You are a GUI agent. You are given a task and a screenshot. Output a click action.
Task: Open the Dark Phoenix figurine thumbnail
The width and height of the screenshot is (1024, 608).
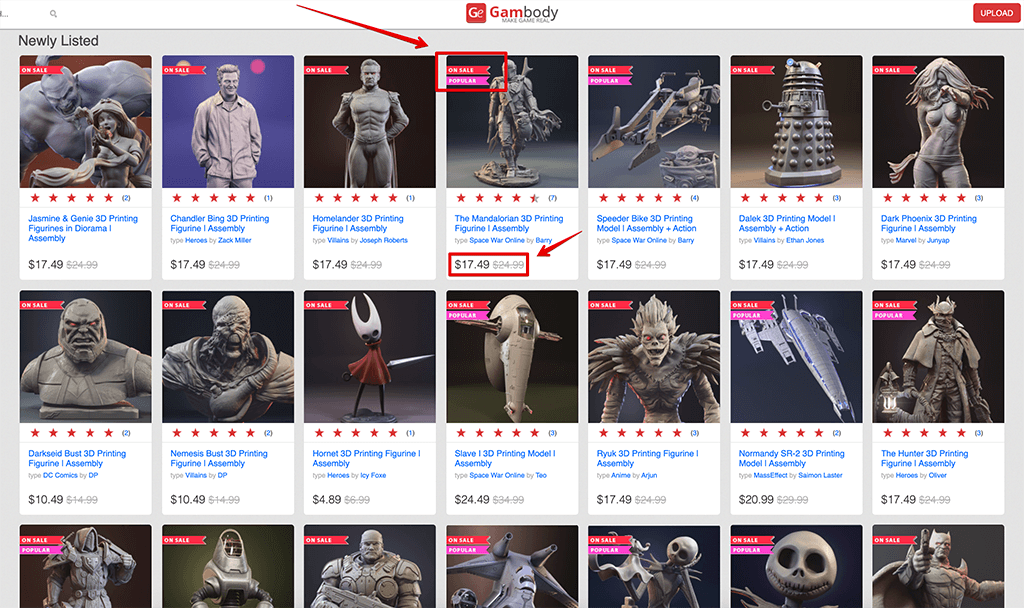point(938,122)
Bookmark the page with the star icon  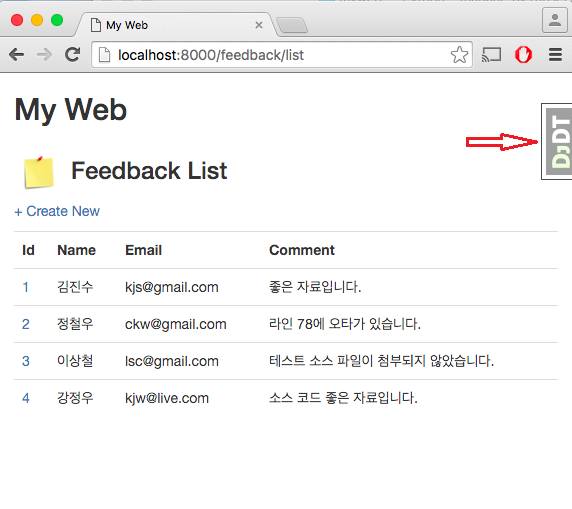coord(459,55)
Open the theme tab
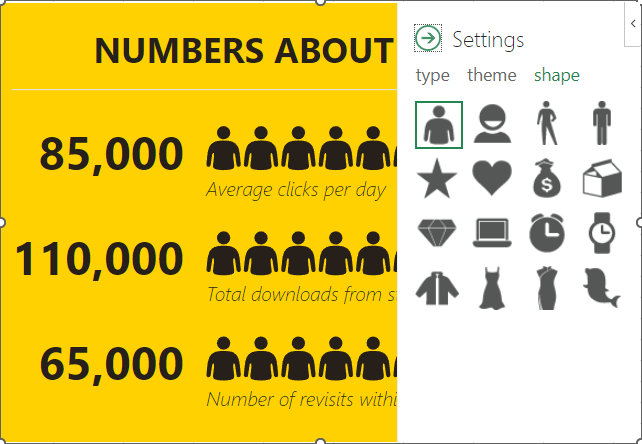This screenshot has height=444, width=642. pos(491,75)
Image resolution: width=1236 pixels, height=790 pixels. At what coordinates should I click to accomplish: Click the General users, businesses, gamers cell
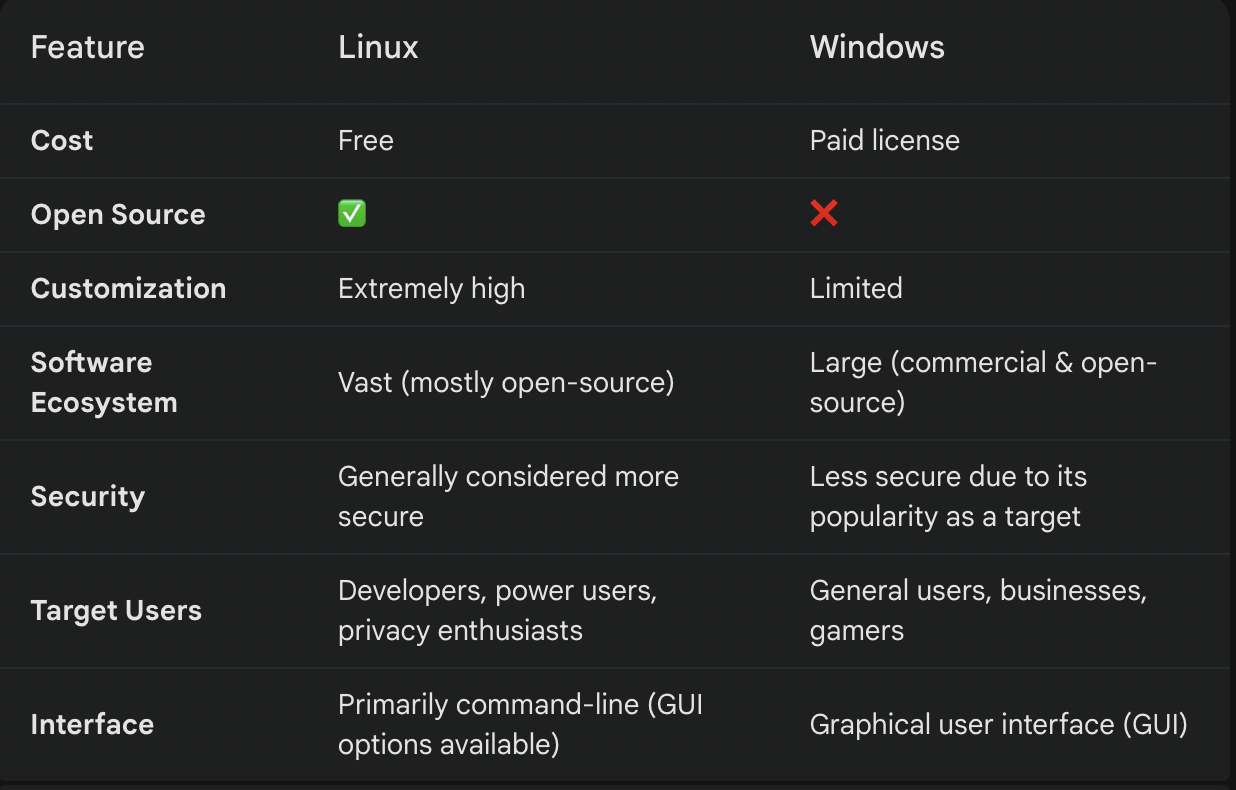click(x=977, y=610)
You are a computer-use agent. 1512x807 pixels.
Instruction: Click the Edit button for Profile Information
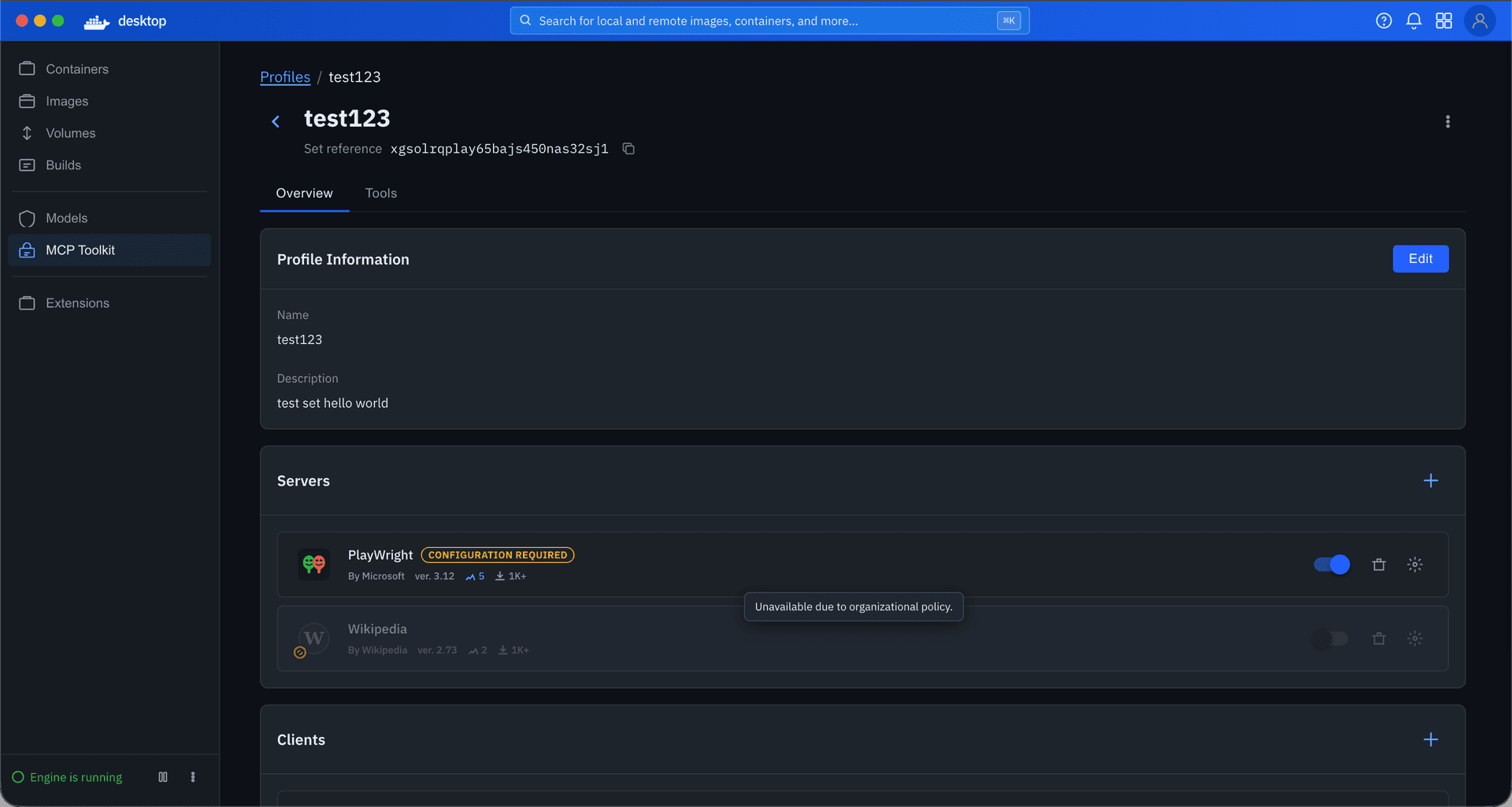click(1420, 259)
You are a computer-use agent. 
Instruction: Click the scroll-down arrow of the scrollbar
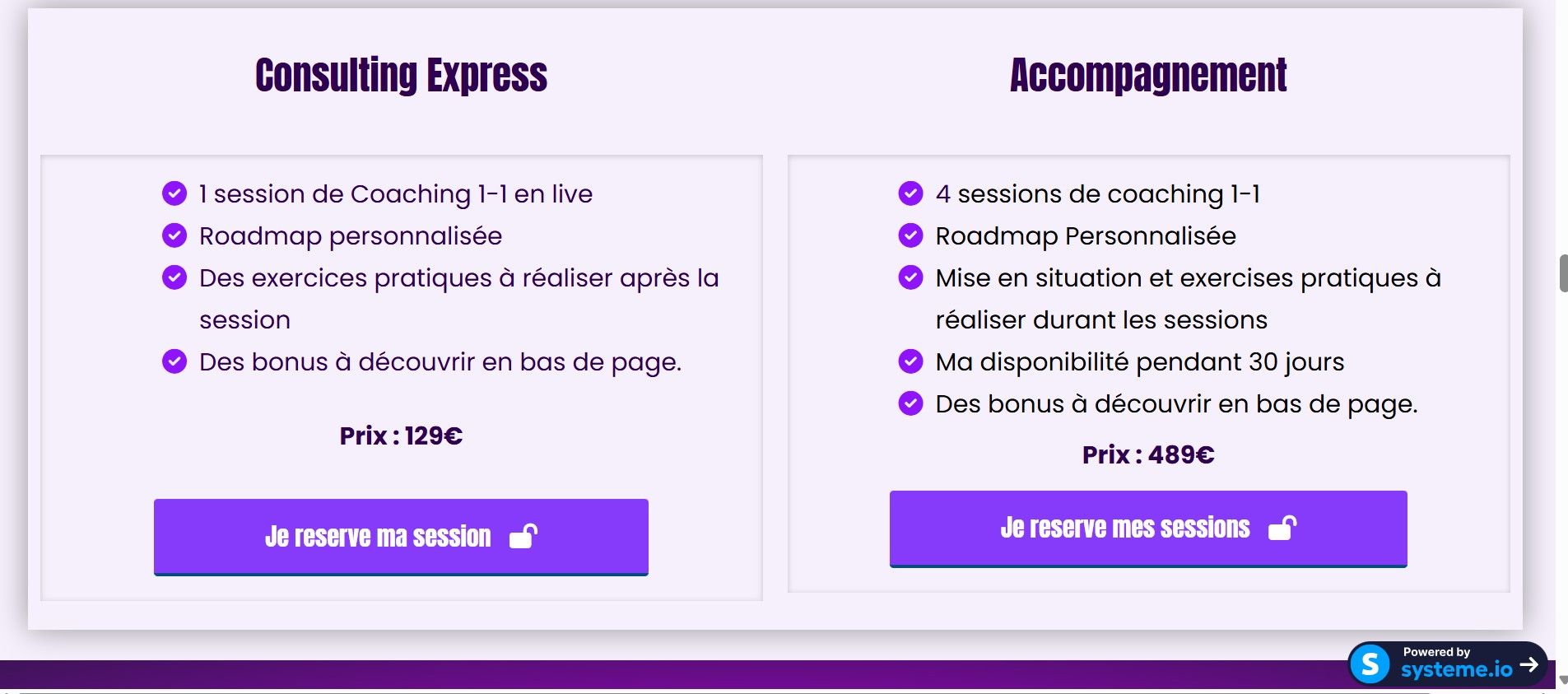point(1562,680)
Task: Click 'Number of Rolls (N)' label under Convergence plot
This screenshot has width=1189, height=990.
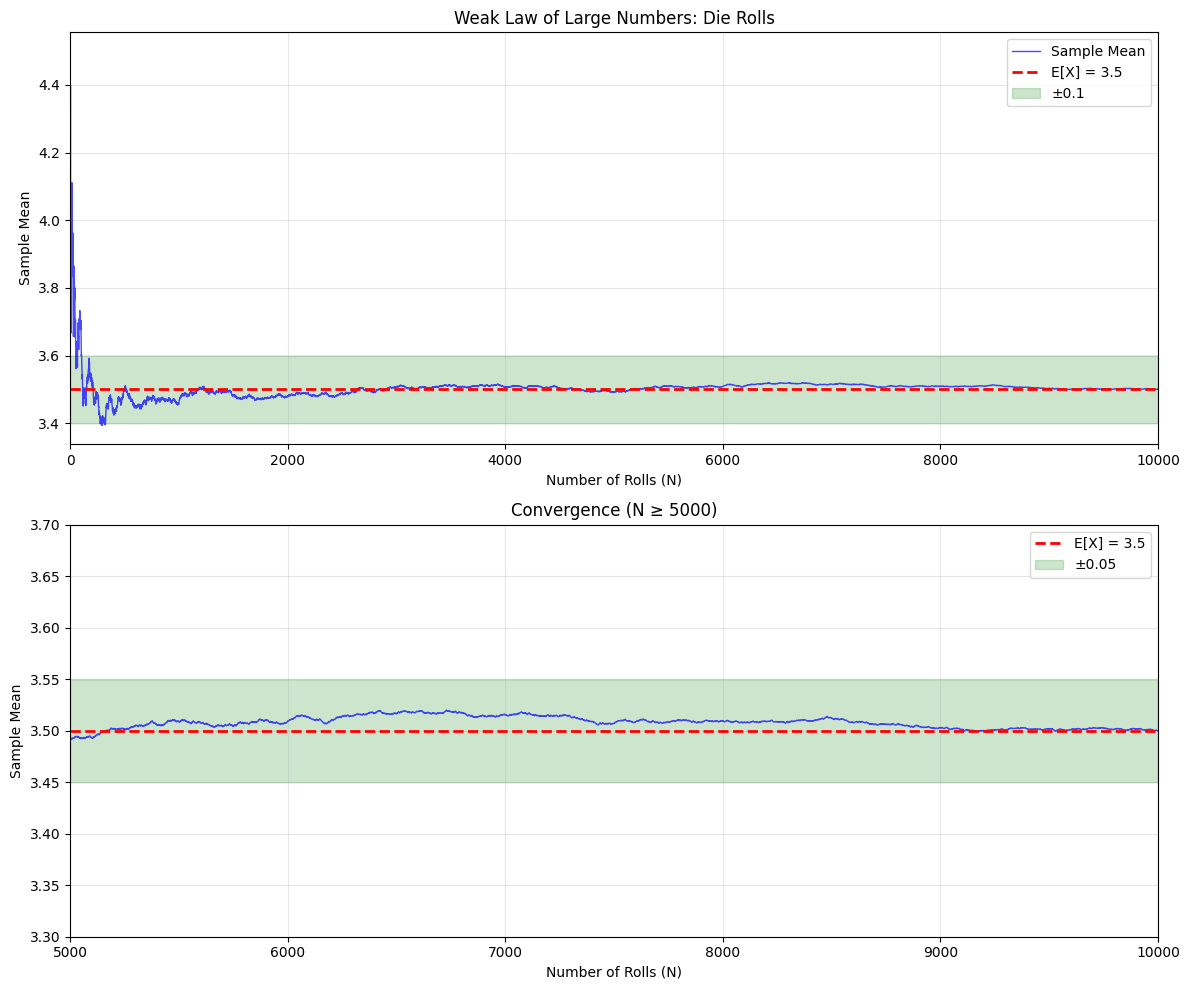Action: (x=614, y=972)
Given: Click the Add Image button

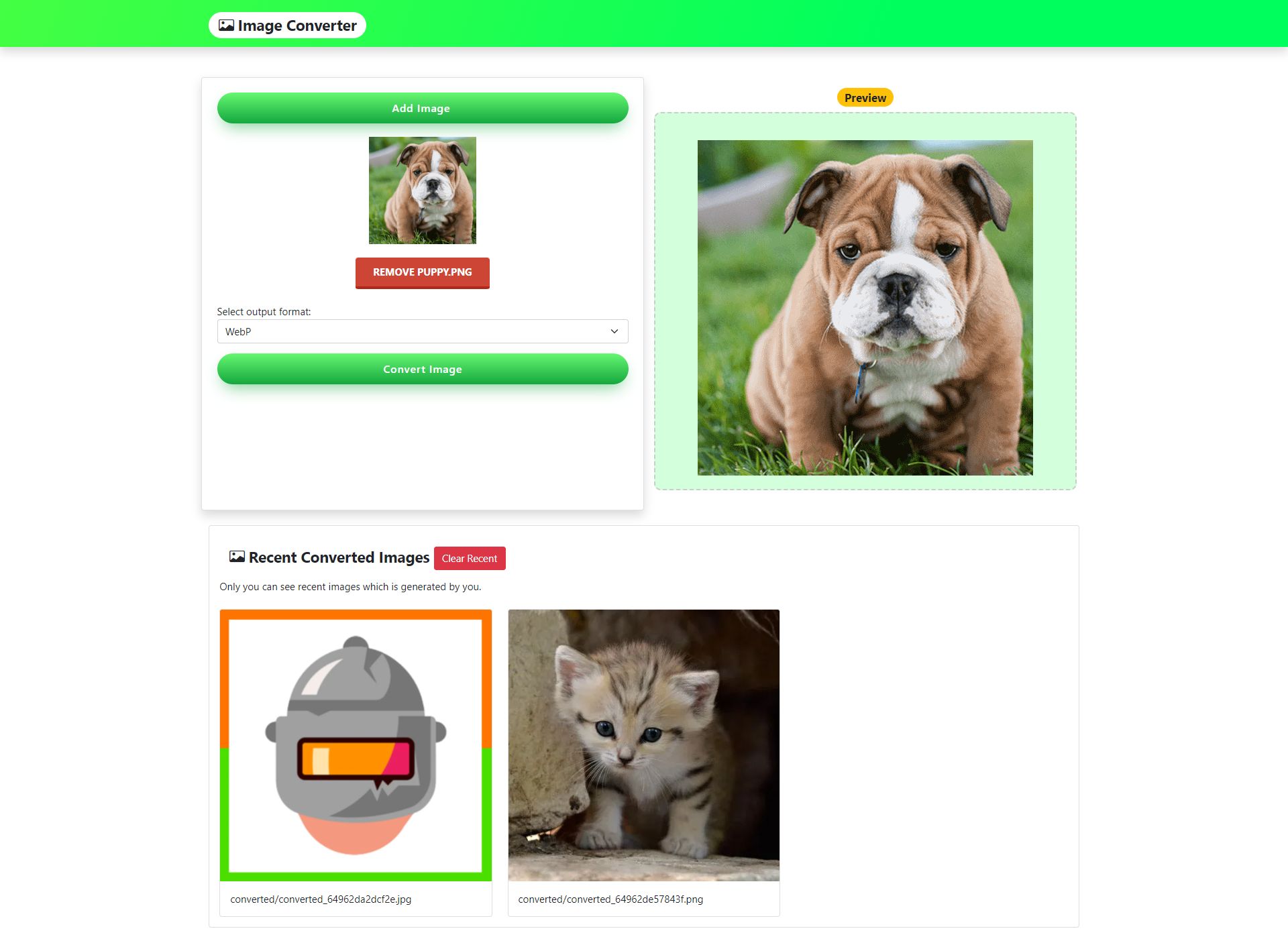Looking at the screenshot, I should coord(423,108).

********

[WHAT IS REQUIRED]:
The expected answer is an exact copy of the lines from the one containing "This screenshot has width=1189, height=990." through the last line of the entries above, both included, without pictures.

[ANSWER]:
This screenshot has width=1189, height=990.
Action: (x=614, y=972)
Given: Click the Add Image button

Looking at the screenshot, I should coord(423,108).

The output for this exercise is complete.